**The task**
Please reproduce, exactly and with nothing else, every line from the one containing "715x423 pixels." through the last line of the records below.

Stored data:
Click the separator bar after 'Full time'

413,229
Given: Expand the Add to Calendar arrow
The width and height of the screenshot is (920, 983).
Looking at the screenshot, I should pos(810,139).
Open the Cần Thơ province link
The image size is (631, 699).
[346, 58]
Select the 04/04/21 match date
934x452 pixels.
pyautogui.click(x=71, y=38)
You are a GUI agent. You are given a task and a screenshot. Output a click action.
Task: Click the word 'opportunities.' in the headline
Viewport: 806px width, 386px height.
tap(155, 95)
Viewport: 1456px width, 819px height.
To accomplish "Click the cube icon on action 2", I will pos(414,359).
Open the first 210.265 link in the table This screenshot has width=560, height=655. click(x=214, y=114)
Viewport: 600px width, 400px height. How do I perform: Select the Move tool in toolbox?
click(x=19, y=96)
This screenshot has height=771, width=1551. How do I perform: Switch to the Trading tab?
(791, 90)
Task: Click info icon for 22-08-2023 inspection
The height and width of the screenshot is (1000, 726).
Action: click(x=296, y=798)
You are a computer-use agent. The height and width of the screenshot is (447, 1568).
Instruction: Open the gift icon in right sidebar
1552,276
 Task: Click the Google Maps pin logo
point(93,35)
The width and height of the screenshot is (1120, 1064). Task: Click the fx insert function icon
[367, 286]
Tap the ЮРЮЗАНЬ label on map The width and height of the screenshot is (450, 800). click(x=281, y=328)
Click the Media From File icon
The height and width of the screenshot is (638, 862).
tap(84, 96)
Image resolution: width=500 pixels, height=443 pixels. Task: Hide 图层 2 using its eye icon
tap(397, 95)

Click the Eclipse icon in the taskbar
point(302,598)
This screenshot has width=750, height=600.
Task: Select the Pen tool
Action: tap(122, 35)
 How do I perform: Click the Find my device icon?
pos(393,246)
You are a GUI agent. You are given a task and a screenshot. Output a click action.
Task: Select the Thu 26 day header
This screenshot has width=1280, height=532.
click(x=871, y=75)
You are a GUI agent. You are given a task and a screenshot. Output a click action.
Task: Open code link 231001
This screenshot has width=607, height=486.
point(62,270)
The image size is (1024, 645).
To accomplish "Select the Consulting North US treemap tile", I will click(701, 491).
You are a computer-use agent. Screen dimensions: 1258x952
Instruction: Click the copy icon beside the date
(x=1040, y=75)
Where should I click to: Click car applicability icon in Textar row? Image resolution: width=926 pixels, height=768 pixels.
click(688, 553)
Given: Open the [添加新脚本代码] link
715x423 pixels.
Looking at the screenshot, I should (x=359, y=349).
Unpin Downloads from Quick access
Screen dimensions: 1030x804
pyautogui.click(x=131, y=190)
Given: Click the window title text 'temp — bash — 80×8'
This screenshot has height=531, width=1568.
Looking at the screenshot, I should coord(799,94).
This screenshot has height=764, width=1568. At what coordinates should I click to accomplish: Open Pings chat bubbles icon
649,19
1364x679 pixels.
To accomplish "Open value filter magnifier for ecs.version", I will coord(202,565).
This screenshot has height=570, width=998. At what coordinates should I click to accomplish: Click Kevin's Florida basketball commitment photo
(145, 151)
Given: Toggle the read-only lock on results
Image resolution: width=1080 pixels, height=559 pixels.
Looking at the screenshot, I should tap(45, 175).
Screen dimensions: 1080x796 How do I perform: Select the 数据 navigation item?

**Answer space**
715x423 pixels.
Looking at the screenshot, I should (x=359, y=349).
Unpin Downloads from Quick access
Screen dimensions: 1030x804
pyautogui.click(x=131, y=190)
Given: Click the window title text 'temp — bash — 80×8'
This screenshot has height=531, width=1568.
Looking at the screenshot, I should coord(799,94).
This screenshot has height=764, width=1568. At what coordinates should I click to accomplish: Open Pings chat bubbles icon
649,19
1364x679 pixels.
To accomplish "Open value filter magnifier for ecs.version", I will coord(202,565).
This screenshot has height=570, width=998. At what coordinates should I click to accomplish: Click Kevin's Florida basketball commitment photo
(145, 151)
Given: Toggle the read-only lock on results
Image resolution: width=1080 pixels, height=559 pixels.
Looking at the screenshot, I should tap(45, 175).
Screen dimensions: 1080x796 How do I perform: Select the 数据 navigation item?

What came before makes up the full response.